The swirly planet looks spectacular.
Starting off the week with something to cheer you up, NASA’s Juno mission has returned some mindblowing images, showcasing Jupiter like never before. The artistic looking photos place the gas planet’s stormy atmosphere in centre stage, showing iridescent clouds forming together and making the largest planet in the solar system look like a fancy, giant marble. [Featured image: NASA, taken April 10, 2020]

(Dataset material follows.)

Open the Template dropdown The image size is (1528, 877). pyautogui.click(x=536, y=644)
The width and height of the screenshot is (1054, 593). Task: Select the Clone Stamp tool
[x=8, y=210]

Almost resembling a van Gogh painting, the latest images reveal Jupiter’s tumultuous northern regions during a close approach by JunoCam – which was 5,375 miles away from Jupiter’s clouds during its closest flyby. After analysing the swirls, NASA’s scientists have revealed that the planet features ‘pop-up’ clouds, which rise above the surrounding features and stand out at the tops and edges of the swirling patterns, showing great depth.
Speaking of the images, NASA said: “Notable features in this view are the long, thin bands that run through the center of the image from top to bottom. Juno has observed these long streaks since its first close pass by Jupiter in 2016. The streaks are layers of haze particles that float above the underlying cloud features. Scientists don’t yet know exactly what these hazes are made of or how they form. Two jet streams in Jupiter’s atmosphere flank either side of the region where the narrow bands of haze typically appear, and some researchers speculate those jet streams may influence the formation of the high hazes.”
The Juno mission launched in 2011, arriving at Jupiter in 2016. The mission aims to understand the origin and evolution of the gas planet, measuring its deep atmosphere and observing its auroras. The mission makes close ‘flybys’ over Jupiter’s clouds every 53 days, and is not set to complete its studies until mid-2021.